Give every line below again, exactly as it appears.

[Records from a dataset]

Content starts

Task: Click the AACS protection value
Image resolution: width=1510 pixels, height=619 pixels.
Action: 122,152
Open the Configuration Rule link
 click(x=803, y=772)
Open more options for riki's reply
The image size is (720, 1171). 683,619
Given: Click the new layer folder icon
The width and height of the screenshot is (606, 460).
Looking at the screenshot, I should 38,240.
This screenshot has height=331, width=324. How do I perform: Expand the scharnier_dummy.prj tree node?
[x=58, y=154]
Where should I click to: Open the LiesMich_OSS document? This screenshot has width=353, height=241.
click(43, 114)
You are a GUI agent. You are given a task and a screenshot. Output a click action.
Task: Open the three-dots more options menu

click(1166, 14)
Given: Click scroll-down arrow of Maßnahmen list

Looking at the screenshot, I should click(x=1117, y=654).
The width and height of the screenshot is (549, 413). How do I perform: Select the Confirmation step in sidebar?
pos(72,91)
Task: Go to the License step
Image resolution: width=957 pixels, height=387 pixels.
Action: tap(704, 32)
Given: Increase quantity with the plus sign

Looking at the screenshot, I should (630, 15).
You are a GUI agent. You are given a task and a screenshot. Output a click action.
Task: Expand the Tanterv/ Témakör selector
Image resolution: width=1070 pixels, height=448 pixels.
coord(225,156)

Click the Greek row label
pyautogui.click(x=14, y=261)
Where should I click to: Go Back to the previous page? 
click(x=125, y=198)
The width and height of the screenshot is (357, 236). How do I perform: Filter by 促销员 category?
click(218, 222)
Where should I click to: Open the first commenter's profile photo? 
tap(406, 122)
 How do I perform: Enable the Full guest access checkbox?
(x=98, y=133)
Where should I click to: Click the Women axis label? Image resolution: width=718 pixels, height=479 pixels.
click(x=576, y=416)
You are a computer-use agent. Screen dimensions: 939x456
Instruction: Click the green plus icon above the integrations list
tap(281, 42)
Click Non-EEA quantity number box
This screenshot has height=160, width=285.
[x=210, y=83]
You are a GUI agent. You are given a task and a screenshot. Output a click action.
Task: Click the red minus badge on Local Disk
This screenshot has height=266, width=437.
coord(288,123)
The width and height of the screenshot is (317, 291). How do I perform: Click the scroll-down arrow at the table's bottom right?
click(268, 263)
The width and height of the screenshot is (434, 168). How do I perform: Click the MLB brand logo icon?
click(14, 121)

Content ends

[EXERCISE OUTPUT]
Task: Click the AACS protection value
Image resolution: width=1510 pixels, height=619 pixels.
Action: 122,152
Open the Configuration Rule link
 click(x=803, y=772)
Open more options for riki's reply
The image size is (720, 1171). 683,619
Given: Click the new layer folder icon
The width and height of the screenshot is (606, 460).
Looking at the screenshot, I should 38,240.
This screenshot has height=331, width=324. How do I perform: Expand the scharnier_dummy.prj tree node?
[x=58, y=154]
Where should I click to: Open the LiesMich_OSS document? This screenshot has width=353, height=241.
click(43, 114)
You are a GUI agent. You are given a task and a screenshot. Output a click action.
Task: Open the three-dots more options menu

click(1166, 14)
Given: Click scroll-down arrow of Maßnahmen list

Looking at the screenshot, I should click(x=1117, y=654).
The width and height of the screenshot is (549, 413). How do I perform: Select the Confirmation step in sidebar?
pos(72,91)
Task: Go to the License step
Image resolution: width=957 pixels, height=387 pixels.
Action: tap(704, 32)
Given: Increase quantity with the plus sign

Looking at the screenshot, I should (630, 15).
You are a GUI agent. You are given a task and a screenshot. Output a click action.
Task: Expand the Tanterv/ Témakör selector
Image resolution: width=1070 pixels, height=448 pixels.
coord(225,156)

Click the Greek row label
pyautogui.click(x=14, y=261)
Where should I click to: Go Back to the previous page? 
click(x=125, y=198)
The width and height of the screenshot is (357, 236). How do I perform: Filter by 促销员 category?
click(218, 222)
Where should I click to: Open the first commenter's profile photo? 
tap(406, 122)
 How do I perform: Enable the Full guest access checkbox?
(x=98, y=133)
Where should I click to: Click the Women axis label? Image resolution: width=718 pixels, height=479 pixels.
click(x=576, y=416)
You are a computer-use agent. Screen dimensions: 939x456
Instruction: Click the green plus icon above the integrations list
tap(281, 42)
Click Non-EEA quantity number box
This screenshot has height=160, width=285.
[x=210, y=83]
You are a GUI agent. You are given a task and a screenshot. Output a click action.
Task: Click the red minus badge on Local Disk
This screenshot has height=266, width=437.
coord(288,123)
The width and height of the screenshot is (317, 291). How do I perform: Click the scroll-down arrow at the table's bottom right?
click(268, 263)
The width and height of the screenshot is (434, 168). How do I perform: Click the MLB brand logo icon?
click(14, 121)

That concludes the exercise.